Ковид. Реанимация. Жизнь и смерть в одном эпизоде
«Оставь надежду всяк сюда входящий» — этой фразой Данте заканчивает текст над вратами ада в «Божественной комедии». Но, несмотря на то что работа в реанимации похожа на пекло, надежду за дверьми врачи не оставляют. Порой именно она добавляет на колеблющиеся весы жизни и смерти такой необходимый грузик.
Молодой доктор Олег Новицкий, проводив жену Анастасию к приемному отделению роддома, направляется в реанимацию. Еще вчера он был интерном и следил за каждым действием старших коллег, а уже сегодня блистать на авансцене придется ему самому. Как только отделение разделили на зоны, было страшно всем: инфекция неизвестная, заразная, да еще и специфического лечения нет — работаешь как сапер на минном поле. Олег принимает смену от дежурного врача, переодевается, заходит в красную зону и осматривает своего пациента. Это 80-летний дедушка, за которого уже несколько дней дышит аппарат ИВЛ. Результаты анализов не сулят ничего хорошего: состояние тяжелое, без динамики.

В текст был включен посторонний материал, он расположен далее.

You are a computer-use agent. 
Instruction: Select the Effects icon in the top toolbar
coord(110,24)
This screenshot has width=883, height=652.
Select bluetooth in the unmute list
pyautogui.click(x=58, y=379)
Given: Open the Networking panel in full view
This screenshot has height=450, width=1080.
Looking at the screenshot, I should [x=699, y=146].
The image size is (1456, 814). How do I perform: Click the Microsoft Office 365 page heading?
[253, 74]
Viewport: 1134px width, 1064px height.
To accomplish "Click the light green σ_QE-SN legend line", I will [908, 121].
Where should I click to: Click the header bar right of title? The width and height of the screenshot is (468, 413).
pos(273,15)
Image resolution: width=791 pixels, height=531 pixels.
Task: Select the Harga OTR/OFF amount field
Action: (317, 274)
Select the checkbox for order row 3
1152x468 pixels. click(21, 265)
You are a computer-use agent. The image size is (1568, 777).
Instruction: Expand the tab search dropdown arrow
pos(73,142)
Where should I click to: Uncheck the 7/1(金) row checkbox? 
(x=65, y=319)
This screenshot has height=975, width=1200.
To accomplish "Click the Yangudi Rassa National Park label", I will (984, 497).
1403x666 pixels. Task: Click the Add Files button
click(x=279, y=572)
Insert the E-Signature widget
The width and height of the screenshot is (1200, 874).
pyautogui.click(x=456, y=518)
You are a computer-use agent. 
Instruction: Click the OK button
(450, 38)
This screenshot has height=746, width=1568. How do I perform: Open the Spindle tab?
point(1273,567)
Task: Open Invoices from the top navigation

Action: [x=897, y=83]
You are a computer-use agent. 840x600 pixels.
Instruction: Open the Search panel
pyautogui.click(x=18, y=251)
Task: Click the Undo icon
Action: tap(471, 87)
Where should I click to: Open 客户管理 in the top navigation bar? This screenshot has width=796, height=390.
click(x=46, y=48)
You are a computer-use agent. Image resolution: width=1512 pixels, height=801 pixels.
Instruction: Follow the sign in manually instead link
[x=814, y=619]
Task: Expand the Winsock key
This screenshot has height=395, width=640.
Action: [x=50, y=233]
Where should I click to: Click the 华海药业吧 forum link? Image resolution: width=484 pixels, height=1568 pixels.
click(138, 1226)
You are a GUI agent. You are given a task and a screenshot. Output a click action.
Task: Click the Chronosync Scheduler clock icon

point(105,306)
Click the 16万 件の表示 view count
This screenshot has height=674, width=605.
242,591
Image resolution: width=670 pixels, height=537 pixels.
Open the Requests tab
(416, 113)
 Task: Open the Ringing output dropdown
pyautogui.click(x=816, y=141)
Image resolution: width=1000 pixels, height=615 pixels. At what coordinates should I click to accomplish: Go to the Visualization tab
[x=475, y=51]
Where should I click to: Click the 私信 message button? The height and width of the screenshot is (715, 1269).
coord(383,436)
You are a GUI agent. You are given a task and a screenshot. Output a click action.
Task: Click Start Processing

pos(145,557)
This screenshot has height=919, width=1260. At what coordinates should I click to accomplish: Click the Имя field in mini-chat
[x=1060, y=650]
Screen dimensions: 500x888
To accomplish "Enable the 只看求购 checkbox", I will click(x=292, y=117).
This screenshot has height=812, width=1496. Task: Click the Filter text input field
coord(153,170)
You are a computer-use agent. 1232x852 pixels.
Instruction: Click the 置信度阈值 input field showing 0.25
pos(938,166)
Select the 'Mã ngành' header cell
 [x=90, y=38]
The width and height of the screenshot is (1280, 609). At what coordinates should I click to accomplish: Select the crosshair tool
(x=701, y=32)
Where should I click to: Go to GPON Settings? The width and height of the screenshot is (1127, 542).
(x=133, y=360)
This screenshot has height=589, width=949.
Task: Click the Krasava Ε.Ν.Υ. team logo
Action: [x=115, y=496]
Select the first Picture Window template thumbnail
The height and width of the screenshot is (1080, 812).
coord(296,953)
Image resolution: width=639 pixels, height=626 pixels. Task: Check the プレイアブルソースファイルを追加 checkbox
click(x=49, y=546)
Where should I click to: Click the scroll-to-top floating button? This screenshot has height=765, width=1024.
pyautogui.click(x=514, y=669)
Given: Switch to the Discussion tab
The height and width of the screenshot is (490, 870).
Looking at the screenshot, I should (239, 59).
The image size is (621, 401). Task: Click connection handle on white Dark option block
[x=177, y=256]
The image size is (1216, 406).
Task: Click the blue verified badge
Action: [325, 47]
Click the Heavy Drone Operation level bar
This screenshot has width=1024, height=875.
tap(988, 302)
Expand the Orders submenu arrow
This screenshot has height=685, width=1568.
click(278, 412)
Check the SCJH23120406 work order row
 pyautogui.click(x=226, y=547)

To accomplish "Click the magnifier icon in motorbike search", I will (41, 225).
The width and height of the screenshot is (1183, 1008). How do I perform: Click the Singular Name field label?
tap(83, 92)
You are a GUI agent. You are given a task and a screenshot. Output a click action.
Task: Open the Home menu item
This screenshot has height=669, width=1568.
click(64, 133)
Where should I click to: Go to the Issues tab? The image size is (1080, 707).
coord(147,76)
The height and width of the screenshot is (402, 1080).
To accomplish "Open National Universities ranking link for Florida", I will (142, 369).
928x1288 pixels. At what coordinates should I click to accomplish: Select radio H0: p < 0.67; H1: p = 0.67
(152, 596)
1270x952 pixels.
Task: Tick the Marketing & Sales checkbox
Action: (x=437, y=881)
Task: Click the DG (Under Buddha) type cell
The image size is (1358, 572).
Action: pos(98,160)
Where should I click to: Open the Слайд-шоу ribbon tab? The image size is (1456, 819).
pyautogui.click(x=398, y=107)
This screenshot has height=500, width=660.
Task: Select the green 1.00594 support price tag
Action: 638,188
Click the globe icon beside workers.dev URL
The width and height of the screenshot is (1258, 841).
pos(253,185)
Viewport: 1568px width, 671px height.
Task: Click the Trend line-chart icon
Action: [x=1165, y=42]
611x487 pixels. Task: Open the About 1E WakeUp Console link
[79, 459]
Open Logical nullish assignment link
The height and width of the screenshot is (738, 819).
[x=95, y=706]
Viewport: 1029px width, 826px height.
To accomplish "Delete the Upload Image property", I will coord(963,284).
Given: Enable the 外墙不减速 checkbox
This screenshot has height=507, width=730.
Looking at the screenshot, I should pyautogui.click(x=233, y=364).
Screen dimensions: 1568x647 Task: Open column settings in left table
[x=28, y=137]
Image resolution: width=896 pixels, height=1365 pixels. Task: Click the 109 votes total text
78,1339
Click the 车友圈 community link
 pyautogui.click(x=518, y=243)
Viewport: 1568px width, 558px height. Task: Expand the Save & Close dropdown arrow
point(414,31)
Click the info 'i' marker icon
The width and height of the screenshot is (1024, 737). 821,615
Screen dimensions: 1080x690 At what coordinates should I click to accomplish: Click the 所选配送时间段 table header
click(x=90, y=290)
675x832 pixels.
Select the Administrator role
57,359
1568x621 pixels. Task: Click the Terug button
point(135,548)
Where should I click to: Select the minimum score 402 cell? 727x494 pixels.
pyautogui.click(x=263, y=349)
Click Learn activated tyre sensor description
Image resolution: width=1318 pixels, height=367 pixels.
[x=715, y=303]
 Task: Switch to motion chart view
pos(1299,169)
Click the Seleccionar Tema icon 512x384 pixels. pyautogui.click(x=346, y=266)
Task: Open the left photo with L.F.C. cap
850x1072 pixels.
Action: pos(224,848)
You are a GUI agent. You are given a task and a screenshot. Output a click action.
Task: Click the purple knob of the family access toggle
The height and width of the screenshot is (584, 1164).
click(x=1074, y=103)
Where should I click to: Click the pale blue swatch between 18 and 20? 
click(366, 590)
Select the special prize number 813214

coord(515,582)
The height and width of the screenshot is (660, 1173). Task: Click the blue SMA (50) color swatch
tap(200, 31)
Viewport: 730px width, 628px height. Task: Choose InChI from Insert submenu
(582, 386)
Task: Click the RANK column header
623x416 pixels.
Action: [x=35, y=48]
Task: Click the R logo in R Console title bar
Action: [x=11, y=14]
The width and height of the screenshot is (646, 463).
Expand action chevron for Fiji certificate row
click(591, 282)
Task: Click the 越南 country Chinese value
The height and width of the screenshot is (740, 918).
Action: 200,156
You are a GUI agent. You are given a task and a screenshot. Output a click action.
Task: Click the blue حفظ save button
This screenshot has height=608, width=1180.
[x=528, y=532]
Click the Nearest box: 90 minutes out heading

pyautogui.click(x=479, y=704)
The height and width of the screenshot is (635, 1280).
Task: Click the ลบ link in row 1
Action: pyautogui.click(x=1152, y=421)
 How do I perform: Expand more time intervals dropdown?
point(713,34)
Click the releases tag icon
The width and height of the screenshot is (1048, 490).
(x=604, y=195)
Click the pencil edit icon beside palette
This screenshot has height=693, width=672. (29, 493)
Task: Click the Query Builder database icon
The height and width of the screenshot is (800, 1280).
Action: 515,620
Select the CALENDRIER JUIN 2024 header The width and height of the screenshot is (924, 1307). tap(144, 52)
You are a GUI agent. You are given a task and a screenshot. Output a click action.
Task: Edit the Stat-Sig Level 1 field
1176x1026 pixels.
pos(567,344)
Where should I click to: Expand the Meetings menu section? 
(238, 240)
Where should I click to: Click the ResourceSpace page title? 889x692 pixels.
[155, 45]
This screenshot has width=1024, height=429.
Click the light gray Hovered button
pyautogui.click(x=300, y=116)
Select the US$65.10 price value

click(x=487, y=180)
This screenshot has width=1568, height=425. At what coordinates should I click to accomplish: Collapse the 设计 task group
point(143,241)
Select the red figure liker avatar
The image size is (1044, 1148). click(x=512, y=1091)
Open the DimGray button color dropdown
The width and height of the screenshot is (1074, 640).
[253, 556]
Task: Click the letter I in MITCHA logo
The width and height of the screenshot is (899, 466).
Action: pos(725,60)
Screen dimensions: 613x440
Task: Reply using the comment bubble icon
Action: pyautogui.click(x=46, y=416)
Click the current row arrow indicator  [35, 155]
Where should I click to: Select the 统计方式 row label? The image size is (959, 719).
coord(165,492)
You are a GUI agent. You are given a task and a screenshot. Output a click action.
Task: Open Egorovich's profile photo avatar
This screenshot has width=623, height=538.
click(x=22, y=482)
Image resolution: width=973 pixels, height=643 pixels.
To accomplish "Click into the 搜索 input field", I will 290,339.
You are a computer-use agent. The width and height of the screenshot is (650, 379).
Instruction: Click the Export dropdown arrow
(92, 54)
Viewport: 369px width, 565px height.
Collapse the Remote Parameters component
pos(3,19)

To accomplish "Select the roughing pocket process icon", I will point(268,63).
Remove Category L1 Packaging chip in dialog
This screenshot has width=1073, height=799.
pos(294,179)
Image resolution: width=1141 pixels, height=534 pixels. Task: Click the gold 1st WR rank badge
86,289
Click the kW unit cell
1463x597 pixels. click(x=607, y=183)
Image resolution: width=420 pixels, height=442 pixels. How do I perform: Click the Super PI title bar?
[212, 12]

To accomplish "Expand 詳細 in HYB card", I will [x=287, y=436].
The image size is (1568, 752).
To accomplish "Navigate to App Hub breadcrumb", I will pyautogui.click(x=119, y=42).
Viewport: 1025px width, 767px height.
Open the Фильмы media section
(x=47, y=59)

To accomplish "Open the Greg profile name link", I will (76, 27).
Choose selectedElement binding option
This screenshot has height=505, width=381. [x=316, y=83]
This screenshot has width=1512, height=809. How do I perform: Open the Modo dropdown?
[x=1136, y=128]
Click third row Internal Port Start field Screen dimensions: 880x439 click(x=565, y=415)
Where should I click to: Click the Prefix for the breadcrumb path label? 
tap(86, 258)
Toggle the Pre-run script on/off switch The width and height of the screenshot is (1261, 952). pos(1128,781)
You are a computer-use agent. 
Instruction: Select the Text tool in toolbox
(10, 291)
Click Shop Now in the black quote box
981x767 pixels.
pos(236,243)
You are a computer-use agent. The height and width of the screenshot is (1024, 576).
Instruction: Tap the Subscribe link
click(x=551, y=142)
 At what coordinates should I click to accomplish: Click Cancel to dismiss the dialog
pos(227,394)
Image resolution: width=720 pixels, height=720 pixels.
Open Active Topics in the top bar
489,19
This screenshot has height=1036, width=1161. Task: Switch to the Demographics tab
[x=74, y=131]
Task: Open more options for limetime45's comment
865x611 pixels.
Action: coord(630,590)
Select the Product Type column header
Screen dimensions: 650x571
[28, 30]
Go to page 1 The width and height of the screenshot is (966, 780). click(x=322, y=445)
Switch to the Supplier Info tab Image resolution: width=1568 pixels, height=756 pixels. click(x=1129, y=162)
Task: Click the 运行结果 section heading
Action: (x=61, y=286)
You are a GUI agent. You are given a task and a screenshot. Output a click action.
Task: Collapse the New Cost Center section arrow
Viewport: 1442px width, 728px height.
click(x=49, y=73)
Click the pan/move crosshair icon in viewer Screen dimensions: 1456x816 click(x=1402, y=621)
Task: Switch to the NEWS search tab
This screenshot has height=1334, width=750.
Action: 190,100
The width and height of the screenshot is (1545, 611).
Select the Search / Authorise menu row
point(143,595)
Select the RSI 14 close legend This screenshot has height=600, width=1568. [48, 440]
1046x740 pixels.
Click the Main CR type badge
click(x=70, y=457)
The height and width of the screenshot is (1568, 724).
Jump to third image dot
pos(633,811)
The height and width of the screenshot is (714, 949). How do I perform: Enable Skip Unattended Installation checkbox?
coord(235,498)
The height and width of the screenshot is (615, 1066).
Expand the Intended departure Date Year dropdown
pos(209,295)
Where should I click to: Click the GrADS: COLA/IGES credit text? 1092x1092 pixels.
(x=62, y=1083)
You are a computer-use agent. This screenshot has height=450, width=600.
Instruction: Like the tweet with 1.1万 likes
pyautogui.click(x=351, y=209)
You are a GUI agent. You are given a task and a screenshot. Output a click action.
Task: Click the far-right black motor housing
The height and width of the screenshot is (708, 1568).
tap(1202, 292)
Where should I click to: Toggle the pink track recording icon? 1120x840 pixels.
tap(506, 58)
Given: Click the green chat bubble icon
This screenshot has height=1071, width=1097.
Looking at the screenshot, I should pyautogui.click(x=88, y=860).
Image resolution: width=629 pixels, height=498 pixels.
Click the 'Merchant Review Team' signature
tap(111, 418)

Доктор переворачивает пациента на живот, протирает лицо влажными салфетками (это вместо утреннего умывания) и укрывает нагое тело белой простыней. Он испытующим взглядом смотрит на показания приборов: неужели что-то упускает? На разлинеенном бланке один за одним появляются названия лекарств, дозировки и время введения — шпаргалка для медсестер. Пока это все.
Реанимация окрашена в бело-голубые тона. Она совсем не такая, как на кадрах популярных сериалов про врачей. Там все «вылизано», красиво, а тут — по-настоящему.
Вот мужчина отходит от медикаментозной комы: он лег в больницу, когда еще не было снега, а сегодня на улице февраль. Его взгляд — средоточие изумления: плавно спускается от потолка к полу и застревает где-то посередине, на проводе от катетера. Да, сложно будет объяснить, где он потерял два месяца жизни, — хотя еще наверстает, не зря ведь ему подарили второй шанс.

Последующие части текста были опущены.